* SUPPLIED MATERIAL
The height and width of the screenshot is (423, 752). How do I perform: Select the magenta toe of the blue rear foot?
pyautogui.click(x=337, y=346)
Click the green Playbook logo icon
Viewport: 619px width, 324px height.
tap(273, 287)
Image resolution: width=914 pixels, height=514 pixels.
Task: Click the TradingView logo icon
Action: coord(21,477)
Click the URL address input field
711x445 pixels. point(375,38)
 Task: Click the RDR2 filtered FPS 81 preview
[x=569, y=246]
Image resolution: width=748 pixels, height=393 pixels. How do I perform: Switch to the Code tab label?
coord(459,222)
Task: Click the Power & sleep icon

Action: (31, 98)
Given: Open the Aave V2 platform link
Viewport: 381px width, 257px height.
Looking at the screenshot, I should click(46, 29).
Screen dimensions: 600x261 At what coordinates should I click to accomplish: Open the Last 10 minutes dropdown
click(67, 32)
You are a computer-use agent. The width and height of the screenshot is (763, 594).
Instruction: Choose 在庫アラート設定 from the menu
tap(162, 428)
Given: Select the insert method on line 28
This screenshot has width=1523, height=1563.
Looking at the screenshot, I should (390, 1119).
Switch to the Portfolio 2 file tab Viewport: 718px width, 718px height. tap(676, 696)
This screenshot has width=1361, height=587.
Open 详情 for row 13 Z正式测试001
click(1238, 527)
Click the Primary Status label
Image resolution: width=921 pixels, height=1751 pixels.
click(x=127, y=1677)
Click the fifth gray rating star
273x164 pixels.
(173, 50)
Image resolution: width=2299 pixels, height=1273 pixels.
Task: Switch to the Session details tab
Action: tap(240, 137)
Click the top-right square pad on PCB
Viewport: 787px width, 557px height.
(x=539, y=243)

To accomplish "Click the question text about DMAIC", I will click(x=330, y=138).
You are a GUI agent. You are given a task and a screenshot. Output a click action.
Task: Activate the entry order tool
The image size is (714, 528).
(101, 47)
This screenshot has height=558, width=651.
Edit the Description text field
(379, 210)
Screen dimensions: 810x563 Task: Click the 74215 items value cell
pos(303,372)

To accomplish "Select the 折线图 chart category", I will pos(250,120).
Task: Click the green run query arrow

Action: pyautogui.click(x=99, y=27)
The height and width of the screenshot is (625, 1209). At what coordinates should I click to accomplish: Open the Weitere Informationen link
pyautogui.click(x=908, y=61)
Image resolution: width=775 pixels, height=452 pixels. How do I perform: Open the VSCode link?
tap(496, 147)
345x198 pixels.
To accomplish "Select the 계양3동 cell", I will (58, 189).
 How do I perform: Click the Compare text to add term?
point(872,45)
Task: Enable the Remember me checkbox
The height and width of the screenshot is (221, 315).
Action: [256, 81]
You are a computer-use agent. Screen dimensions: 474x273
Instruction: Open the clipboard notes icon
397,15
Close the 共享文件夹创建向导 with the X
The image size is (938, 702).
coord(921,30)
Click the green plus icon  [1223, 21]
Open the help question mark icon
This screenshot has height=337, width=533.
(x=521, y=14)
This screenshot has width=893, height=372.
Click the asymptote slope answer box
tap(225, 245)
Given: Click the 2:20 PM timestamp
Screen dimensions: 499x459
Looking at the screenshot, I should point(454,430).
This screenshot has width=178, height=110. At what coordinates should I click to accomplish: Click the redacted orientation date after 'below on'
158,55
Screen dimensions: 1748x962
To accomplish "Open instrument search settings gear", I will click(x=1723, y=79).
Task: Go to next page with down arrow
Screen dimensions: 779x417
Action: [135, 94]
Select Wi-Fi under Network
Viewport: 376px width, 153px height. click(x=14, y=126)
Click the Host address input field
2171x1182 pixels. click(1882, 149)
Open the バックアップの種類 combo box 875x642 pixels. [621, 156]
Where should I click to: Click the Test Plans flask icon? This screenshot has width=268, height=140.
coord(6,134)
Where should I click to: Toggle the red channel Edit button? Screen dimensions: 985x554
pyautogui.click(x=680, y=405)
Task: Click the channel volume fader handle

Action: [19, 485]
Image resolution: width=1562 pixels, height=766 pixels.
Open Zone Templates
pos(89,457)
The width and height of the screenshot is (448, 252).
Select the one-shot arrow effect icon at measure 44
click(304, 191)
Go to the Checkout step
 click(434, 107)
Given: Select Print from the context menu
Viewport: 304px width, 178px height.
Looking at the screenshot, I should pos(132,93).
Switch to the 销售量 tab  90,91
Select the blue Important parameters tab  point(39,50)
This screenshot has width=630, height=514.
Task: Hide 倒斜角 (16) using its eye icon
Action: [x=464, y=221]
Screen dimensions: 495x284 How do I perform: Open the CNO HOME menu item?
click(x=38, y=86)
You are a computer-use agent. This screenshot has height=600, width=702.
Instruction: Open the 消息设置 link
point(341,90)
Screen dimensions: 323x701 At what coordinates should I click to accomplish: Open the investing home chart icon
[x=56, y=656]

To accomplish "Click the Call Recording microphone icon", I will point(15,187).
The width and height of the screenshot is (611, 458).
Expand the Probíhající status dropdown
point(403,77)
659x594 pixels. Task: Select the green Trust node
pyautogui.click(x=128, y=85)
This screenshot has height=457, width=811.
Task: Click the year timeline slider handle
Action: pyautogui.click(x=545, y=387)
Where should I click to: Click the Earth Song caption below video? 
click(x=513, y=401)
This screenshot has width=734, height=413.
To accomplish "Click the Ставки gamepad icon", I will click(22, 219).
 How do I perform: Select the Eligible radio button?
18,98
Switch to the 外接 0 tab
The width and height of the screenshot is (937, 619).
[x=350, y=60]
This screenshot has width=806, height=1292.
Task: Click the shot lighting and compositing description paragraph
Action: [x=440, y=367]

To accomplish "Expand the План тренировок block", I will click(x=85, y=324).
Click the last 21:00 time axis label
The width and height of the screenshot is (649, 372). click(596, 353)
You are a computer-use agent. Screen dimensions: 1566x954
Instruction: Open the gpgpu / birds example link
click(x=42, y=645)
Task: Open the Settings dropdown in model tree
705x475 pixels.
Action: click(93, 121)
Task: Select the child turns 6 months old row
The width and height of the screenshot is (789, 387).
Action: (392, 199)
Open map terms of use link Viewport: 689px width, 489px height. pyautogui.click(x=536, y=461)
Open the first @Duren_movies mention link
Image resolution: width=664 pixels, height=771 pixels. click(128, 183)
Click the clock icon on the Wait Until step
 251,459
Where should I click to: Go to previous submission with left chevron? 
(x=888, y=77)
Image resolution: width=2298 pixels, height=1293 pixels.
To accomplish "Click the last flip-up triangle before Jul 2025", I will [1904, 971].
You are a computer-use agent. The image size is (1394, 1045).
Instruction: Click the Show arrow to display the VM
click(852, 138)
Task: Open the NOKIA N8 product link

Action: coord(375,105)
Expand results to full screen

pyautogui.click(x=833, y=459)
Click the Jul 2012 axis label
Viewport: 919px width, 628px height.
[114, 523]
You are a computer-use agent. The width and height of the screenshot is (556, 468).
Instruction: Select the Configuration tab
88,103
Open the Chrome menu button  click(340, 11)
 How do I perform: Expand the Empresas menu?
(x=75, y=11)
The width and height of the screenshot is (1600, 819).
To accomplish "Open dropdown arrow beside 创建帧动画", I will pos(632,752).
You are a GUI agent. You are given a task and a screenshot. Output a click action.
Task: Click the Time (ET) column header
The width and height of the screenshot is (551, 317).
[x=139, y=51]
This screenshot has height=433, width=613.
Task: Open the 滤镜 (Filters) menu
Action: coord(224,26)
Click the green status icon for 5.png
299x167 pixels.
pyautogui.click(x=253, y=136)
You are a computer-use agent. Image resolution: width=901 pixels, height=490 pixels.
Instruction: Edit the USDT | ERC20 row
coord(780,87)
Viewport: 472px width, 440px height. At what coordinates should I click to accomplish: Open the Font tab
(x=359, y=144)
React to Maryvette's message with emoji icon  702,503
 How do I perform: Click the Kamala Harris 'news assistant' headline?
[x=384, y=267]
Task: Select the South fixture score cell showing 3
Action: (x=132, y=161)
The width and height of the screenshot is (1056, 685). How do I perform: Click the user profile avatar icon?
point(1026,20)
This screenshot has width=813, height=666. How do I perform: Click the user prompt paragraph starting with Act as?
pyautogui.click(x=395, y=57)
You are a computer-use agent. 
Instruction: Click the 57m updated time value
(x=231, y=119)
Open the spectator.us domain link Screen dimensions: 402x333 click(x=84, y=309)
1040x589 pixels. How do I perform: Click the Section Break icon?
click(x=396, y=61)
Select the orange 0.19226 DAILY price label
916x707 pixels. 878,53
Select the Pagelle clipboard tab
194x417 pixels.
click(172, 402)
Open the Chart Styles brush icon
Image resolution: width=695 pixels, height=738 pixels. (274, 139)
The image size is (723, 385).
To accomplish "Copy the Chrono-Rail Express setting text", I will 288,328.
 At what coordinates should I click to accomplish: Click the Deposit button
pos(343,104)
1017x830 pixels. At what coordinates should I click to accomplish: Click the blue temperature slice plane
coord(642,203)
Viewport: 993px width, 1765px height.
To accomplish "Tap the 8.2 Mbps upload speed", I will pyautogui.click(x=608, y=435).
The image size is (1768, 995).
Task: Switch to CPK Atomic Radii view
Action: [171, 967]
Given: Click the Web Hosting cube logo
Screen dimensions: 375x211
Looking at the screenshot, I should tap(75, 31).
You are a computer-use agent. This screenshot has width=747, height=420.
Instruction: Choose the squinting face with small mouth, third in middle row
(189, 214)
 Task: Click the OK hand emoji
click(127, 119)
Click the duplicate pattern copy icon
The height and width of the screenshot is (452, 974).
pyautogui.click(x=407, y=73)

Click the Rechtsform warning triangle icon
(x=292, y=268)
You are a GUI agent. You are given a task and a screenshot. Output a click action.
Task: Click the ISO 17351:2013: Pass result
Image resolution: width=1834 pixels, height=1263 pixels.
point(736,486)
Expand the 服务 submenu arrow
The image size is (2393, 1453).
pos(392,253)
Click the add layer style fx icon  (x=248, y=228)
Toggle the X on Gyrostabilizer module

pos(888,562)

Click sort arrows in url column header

* WHAT IS ASKED
Recast the records above as a JSON list of strings, one string per line and no blank lines, starting at the line that contains "This screenshot has width=893, height=372." and ending at the line that contains "Switch to the 销售量", both included.

* RESULT OF THIS EXERCISE
[
  "This screenshot has width=893, height=372.",
  "Click the asymptote slope answer box",
  "tap(225, 245)",
  "Given: Click the 2:20 PM timestamp",
  "Screen dimensions: 499x459",
  "Looking at the screenshot, I should point(454,430).",
  "This screenshot has width=178, height=110. At what coordinates should I click to accomplish: Click the redacted orientation date after 'below on'",
  "158,55",
  "Screen dimensions: 1748x962",
  "To accomplish \"Open instrument search settings gear\", I will click(x=1723, y=79).",
  "Task: Go to next page with down arrow",
  "Screen dimensions: 779x417",
  "Action: [135, 94]",
  "Select Wi-Fi under Network",
  "Viewport: 376px width, 153px height. click(x=14, y=126)",
  "Click the Host address input field",
  "2171x1182 pixels. click(1882, 149)",
  "Open the バックアップの種類 combo box 875x642 pixels. [621, 156]",
  "Where should I click to: Click the Test Plans flask icon? This screenshot has width=268, height=140.",
  "coord(6,134)",
  "Where should I click to: Toggle the red channel Edit button? Screen dimensions: 985x554",
  "pyautogui.click(x=680, y=405)",
  "Task: Click the channel volume fader handle",
  "Action: [19, 485]",
  "Image resolution: width=1562 pixels, height=766 pixels.",
  "Open Zone Templates",
  "pos(89,457)",
  "The width and height of the screenshot is (448, 252).",
  "Select the one-shot arrow effect icon at measure 44",
  "click(304, 191)",
  "Go to the Checkout step",
  " click(434, 107)",
  "Given: Select Print from the context menu",
  "Viewport: 304px width, 178px height.",
  "Looking at the screenshot, I should pos(132,93).",
  "Switch to the 销售量 tab  90,91"
]